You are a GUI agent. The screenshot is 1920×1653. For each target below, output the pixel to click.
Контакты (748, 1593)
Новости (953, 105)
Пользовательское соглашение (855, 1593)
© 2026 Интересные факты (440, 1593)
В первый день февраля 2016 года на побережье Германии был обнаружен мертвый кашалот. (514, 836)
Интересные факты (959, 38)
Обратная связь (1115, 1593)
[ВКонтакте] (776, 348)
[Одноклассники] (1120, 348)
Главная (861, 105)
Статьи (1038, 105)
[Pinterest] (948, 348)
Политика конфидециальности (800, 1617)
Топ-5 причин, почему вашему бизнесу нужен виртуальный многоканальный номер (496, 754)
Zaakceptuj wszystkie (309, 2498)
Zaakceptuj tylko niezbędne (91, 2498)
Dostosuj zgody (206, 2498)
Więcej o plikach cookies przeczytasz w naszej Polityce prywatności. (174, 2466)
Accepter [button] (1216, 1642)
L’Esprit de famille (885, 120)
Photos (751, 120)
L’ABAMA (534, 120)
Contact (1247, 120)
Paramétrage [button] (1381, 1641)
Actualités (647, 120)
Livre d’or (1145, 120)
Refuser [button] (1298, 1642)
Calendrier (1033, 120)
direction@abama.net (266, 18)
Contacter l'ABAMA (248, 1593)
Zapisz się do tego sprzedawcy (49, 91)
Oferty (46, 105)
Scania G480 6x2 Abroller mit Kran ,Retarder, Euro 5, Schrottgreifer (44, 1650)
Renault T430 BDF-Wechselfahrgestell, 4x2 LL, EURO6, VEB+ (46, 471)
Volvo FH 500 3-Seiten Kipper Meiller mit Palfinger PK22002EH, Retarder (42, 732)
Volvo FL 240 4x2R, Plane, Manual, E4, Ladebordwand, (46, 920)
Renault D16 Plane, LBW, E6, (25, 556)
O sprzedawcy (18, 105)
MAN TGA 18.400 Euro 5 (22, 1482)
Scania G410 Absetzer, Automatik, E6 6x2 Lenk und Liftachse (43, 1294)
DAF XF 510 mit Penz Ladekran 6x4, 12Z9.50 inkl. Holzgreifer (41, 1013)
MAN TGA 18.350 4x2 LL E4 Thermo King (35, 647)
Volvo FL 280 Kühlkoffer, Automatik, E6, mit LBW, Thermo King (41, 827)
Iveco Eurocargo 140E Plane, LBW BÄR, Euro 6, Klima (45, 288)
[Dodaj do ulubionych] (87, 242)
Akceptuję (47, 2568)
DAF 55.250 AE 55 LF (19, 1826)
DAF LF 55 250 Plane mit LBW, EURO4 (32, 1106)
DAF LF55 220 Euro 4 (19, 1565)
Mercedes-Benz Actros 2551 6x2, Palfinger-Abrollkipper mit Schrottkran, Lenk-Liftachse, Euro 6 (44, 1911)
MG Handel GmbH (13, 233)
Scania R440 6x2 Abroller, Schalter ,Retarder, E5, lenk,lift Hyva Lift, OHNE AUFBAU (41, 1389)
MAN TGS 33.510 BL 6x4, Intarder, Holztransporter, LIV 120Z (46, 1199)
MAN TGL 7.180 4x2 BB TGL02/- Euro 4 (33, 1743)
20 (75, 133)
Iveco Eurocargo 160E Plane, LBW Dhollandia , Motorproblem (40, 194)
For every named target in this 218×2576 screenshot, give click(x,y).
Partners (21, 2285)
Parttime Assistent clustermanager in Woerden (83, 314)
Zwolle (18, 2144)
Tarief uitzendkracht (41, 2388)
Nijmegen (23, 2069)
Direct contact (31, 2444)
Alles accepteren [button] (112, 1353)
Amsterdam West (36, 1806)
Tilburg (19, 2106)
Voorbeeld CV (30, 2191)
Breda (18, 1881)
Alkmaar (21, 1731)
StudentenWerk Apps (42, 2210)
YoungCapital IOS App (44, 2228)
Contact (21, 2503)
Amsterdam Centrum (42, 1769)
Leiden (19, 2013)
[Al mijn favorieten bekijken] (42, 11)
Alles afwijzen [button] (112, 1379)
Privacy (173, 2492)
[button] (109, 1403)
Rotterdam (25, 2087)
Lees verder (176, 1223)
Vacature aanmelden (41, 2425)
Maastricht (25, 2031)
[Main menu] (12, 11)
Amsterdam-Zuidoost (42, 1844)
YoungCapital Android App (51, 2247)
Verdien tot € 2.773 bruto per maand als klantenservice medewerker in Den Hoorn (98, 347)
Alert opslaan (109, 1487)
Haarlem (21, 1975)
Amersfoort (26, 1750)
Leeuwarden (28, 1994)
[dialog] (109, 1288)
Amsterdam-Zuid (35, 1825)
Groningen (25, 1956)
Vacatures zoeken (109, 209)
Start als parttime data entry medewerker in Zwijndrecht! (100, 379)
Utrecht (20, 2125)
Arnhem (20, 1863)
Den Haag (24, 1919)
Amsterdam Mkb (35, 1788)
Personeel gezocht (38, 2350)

----------------------------------------

> DIRECTIONS: The lines to copy are those in the records above containing the word "Thermo".

> RESPONSE:
MAN TGA 18.350 4x2 LL E4 Thermo King (35, 647)
Volvo FL 280 Kühlkoffer, Automatik, E6, mit LBW, Thermo King (41, 827)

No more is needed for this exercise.